ICE Detainees On Hunger Strike Transferred From Bergen County

BATAVIA, NEW YORK — Two Immigration and Customs Enforcement detainees participating in a nearly month-long hunger strike have been transferred from Hackensack's Bergen County Jail to the Batavia ICE Detention Center, an ICE-ERO NJ spokesperson confirmed with Patch Thursday.

According to the official, the detainees were transferred "in order to be more closely monitored by medical personnel." They did not immediately respond to a question of why Bergen County couldn't provide that medical attention.

Three detainees remain on hunger strike, the spokesperson said, including at least one transferred to Batavia.

The Abolish ICE NY-NJ Coalition believes there's something more sinister at play, however.

In a news release, the coalition says the transfer is the latest instance of retaliation against hunger strikers, which include "denial of water, denial of medical care, denial of heat, blocked windows, and manipulation from facility staff."

ICE officials have denied retaliation, and called descriptions of these conditions false, but windows facing South River Street were covered during a Sunday protest.

(Montana Samuels/Patch)
(Montana Samuels/Patch)

"Transferring those putting their bodies on their line for a chance of freedom is a clear act of retaliation," said Tania Mattos, Policy and Northeast Monitoring Manager at Freedom for Immigrants.

"The process separates people from their network of support, worsens the COVID-19 pandemic behind bars, and is directly responsible for the record number of deaths in ICE detention this year. Officials must act immediately to release those on hunger strike, and take substantive steps towards decarcerating ICE prisons."

Those accusations are supported by a recent Detention Watch Network report, which found that "ICE’s failure to release people from detention

during the pandemic added over 245,000 cases to the total U.S. caseload."

In New Jersey, according to DWN's report, that could mean 5,305 additional cases of the coronavirus which the network links back to ICE.

According to ICE statistics, there are no active coronavirus cases at the Batavia facility, which has seen a total of 50 since the beginning of the coronavirus pandemic.
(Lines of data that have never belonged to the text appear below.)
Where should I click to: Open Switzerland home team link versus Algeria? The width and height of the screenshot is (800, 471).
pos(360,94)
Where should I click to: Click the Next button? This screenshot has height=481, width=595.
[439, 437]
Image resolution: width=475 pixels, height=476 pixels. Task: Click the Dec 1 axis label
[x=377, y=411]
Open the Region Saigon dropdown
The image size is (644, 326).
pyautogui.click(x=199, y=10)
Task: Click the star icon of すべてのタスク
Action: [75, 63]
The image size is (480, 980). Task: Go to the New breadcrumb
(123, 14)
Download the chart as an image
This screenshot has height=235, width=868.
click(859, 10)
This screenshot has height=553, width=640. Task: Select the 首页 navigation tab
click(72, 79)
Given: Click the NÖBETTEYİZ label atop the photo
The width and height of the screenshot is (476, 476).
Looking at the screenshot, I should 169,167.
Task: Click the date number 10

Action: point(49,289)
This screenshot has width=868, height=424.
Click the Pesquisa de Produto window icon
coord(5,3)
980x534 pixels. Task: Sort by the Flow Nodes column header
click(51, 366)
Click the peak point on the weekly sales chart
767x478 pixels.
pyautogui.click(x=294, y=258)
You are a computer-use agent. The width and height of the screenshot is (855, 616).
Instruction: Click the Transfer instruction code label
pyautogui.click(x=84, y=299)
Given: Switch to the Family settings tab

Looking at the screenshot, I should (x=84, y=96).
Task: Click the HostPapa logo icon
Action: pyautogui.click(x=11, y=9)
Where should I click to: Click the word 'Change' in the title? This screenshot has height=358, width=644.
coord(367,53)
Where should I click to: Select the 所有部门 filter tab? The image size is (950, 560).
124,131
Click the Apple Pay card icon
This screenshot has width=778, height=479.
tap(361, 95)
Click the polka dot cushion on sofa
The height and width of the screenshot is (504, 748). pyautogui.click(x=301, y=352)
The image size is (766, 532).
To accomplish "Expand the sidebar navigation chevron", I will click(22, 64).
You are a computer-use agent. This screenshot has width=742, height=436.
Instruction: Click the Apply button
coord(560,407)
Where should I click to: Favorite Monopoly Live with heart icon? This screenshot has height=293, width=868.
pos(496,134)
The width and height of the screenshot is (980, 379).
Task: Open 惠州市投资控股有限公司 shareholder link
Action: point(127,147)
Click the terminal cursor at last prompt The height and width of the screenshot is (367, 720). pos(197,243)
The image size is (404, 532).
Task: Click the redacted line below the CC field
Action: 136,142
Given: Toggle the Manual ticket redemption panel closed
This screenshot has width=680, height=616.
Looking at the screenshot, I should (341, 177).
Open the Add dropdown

In August, the New York Civil Liberties Union reached a settlement with the facility after an outbreak swept through the facility in the spring, and the handling of the outbreak was brought into question.

Area activists are aware of this fact, and aren't taking it likely as coronavirus numbers continue to surge.

"Advocates and attorneys express deep concerns that ICE transfers to Batavia, the site of a previous COVID-19 outbreak that accelerated the pandemic nationwide, both in local communities and in detention facilities, will place even more lives at risk," the coalition wrote, in a news release.

Daily protests continue this week as the hunger strikes nears the one-month mark, and activists don't plan on stopping.

"We will continue to monitor ICE transfers of people on hunger strike and once again urge their immediate release," said Thria Bernabe, of Ridgewood for Black Liberation.